Though impossible to predict, it is generally noted that it takes a longer period of time for older patients to recover vestibular function than for younger patients. An overall time frame for recovery, that may be different for each patient, is as follows:
- Patients will experience difficulty with equilibrium most strongly immediately following surgery.
- After approximately 2-3 days they are typically able to walk with assistance
- After 1-2 weeks, disequilibrium may occur following head motion
- After a few months, disequilibrium may result from sudden head motion
- After approximately 6 months, the brain has sufficiently compensated for the lack of complete vestibular information so that the patient no longer feels any dysfunction of balance.
Which Surgical Approach Should I Consider?
There are many factors that have to be considered regarding selecting the optimal surgical approach for acoustic neuroma surgery.
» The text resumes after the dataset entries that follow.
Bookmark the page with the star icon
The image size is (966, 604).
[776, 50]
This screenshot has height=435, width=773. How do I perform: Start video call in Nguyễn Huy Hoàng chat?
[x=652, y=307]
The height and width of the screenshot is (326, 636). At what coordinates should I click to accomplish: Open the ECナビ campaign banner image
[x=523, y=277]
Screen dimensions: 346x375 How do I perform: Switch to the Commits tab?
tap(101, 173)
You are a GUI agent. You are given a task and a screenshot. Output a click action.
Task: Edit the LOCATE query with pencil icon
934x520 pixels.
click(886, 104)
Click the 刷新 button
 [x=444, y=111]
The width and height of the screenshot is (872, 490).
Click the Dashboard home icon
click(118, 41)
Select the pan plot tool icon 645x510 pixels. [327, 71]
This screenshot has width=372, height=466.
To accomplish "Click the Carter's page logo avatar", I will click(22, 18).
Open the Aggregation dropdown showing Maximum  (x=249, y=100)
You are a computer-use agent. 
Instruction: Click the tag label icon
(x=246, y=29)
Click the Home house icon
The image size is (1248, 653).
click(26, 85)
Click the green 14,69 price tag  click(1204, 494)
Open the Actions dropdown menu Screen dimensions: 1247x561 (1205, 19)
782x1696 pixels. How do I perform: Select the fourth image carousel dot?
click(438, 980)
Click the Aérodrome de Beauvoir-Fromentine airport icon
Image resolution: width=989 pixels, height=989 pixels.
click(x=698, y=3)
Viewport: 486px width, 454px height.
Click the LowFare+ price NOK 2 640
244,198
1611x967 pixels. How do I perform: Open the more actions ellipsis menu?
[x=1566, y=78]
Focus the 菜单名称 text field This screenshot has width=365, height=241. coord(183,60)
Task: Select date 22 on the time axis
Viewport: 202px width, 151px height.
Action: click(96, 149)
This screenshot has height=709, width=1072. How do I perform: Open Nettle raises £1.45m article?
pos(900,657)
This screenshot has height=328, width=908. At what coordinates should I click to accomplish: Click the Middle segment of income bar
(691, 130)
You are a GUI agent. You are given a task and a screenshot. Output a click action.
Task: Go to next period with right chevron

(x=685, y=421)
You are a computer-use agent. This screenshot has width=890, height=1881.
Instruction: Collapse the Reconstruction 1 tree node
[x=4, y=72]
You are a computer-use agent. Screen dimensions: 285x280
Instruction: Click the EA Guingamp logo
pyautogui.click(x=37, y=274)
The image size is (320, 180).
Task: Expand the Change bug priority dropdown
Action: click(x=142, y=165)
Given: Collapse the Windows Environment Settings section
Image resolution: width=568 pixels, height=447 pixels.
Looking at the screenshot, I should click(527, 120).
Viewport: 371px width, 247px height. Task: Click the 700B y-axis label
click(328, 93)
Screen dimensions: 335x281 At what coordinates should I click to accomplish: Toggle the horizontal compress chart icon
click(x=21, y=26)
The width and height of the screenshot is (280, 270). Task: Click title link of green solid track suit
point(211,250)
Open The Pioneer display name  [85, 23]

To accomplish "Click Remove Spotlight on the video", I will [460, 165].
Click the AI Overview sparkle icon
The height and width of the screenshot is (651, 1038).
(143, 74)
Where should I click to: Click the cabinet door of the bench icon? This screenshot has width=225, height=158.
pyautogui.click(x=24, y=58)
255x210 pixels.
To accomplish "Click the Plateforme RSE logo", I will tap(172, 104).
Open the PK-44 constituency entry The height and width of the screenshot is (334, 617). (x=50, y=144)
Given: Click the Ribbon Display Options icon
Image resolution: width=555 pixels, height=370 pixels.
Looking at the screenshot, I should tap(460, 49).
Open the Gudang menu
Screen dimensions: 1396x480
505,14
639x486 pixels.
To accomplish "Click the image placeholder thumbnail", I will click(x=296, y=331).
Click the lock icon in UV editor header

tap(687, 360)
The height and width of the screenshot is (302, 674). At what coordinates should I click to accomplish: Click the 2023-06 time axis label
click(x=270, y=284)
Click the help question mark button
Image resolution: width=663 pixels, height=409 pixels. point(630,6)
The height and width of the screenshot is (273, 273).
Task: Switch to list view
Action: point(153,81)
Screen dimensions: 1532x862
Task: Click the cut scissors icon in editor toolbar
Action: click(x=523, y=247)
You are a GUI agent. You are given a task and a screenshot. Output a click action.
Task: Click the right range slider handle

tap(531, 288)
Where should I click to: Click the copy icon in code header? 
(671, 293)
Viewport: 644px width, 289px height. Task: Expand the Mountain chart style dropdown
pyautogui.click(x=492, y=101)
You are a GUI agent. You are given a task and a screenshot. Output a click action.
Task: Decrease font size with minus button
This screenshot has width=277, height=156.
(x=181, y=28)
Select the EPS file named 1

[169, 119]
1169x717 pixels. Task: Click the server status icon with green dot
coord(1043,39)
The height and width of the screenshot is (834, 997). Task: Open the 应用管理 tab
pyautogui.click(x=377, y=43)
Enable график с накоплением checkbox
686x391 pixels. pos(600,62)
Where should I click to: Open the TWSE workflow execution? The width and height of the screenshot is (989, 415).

These factors include:
- Hearing level
- Size of tumor
- Location of tumor
- Experience of the neurosurgeon
- Patient preference
It is essential for patients to discuss each of these issues with their surgeon before making a decision regarding which surgical approach would be most appropriate for their particular situation.
Hearing Level
If there is no hearing in the affected ear preoperatively, the translabyrinthine or suboccipital approach may be considered. It there is useful hearing, then the middle fossa approach or the suboccipital approach may be surgical options. The criteria for hearing preservation when undergoing surgery vary. Some institutions require a pure tone loss of less than 50 dB and no more than a 50% loss of speech discrimination skills. Other institutions require a maximum of a 30 dB pure tone loss with a minimum of 70% intact speech discrimination.
Size of the Tumor
Hearing preservation is easier to achieve with smaller tumors of 2 cm. or less in size. If the tumor is large, many surgeons may prefer the translabyrinthine approach in which there is no hearing preservation in order to minimize the risk of facial nerve injury. The larger the tumor, the lower the chance for success of hearing preservation following surgery and the higher the chance of complications, such as facial palsy.
Location of the Tumor
Each surgical approach offers good accessibility and visibility of different parts of the inner ear. Depending on the exact location of the tumor, the surgeon may favor one surgical approach more than another.
Experience of the Neurosurgeon
It is important to discuss with the neurosurgeon how much experience he/she has with each type of surgery. Studies clearly indicate that the risk of complications and the rate of recurrence of acoustic neuromas are closely tied with the experience of the surgeon and the hospital in which the surgery is performed. The experience of the staff taking care of the patient postoperatively is also very important.
Preference of the Patient
The patient must decide whether they have a strong preference for hearing preservation or facial nerve preservation since each surgical approach is associated with variable risks for each of these potential complications.